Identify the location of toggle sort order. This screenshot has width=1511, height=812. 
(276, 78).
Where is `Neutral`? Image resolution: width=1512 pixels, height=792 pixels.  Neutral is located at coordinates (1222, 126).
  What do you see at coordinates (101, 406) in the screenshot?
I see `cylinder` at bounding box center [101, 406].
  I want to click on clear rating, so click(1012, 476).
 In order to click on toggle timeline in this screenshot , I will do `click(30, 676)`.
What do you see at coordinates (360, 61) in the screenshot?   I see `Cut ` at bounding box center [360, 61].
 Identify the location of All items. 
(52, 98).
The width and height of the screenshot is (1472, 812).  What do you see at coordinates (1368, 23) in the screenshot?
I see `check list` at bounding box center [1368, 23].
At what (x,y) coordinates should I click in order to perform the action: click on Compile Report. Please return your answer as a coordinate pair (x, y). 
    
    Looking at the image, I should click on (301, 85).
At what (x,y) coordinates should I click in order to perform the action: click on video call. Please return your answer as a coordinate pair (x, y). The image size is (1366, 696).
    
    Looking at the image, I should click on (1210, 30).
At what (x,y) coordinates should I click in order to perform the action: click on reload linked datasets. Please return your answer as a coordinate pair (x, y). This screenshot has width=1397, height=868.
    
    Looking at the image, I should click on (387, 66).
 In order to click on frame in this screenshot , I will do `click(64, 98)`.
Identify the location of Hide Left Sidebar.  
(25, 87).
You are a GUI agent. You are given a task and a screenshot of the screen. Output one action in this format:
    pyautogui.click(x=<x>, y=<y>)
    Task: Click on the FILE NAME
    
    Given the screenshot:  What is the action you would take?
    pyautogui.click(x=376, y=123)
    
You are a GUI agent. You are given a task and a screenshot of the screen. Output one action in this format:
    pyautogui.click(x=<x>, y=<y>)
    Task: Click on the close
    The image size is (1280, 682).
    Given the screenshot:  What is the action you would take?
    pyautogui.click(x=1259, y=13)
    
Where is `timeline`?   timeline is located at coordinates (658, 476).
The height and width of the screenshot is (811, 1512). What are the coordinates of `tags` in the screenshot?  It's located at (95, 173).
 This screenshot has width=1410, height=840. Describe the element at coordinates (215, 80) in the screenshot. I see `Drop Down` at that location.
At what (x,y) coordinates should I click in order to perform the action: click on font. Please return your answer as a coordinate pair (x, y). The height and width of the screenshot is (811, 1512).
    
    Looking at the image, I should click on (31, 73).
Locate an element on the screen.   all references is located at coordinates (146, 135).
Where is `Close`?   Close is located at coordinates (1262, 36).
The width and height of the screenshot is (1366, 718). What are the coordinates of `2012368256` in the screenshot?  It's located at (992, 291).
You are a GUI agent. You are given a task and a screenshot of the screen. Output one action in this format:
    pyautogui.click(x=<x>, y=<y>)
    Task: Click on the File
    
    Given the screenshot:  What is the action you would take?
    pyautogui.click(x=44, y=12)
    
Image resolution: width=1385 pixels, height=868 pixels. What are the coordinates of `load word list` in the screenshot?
========================================================================
### What needs to be done
Pick out every line of the material above that contains the string "height", and copy each one. Treat uppercase and lowercase letters as different.

### Written solution
Identify the location of toggle sort order. This screenshot has width=1511, height=812. 
Where is `Neutral`? Image resolution: width=1512 pixels, height=792 pixels.  Neutral is located at coordinates (1222, 126).
The width and height of the screenshot is (1472, 812).  What do you see at coordinates (1368, 23) in the screenshot?
At what (x,y) coordinates should I click in order to perform the action: click on reload linked datasets. Please return your answer as a coordinate pair (x, y). This screenshot has width=1397, height=868.
The height and width of the screenshot is (811, 1512). What are the coordinates of `tags` in the screenshot?  It's located at (95, 173).
 This screenshot has width=1410, height=840. Describe the element at coordinates (215, 80) in the screenshot. I see `Drop Down` at that location.
At what (x,y) coordinates should I click in order to perform the action: click on font. Please return your answer as a coordinate pair (x, y). The height and width of the screenshot is (811, 1512).
The width and height of the screenshot is (1366, 718). What are the coordinates of `2012368256` in the screenshot?  It's located at (992, 291).
Image resolution: width=1385 pixels, height=868 pixels. What are the coordinates of `load word list` in the screenshot?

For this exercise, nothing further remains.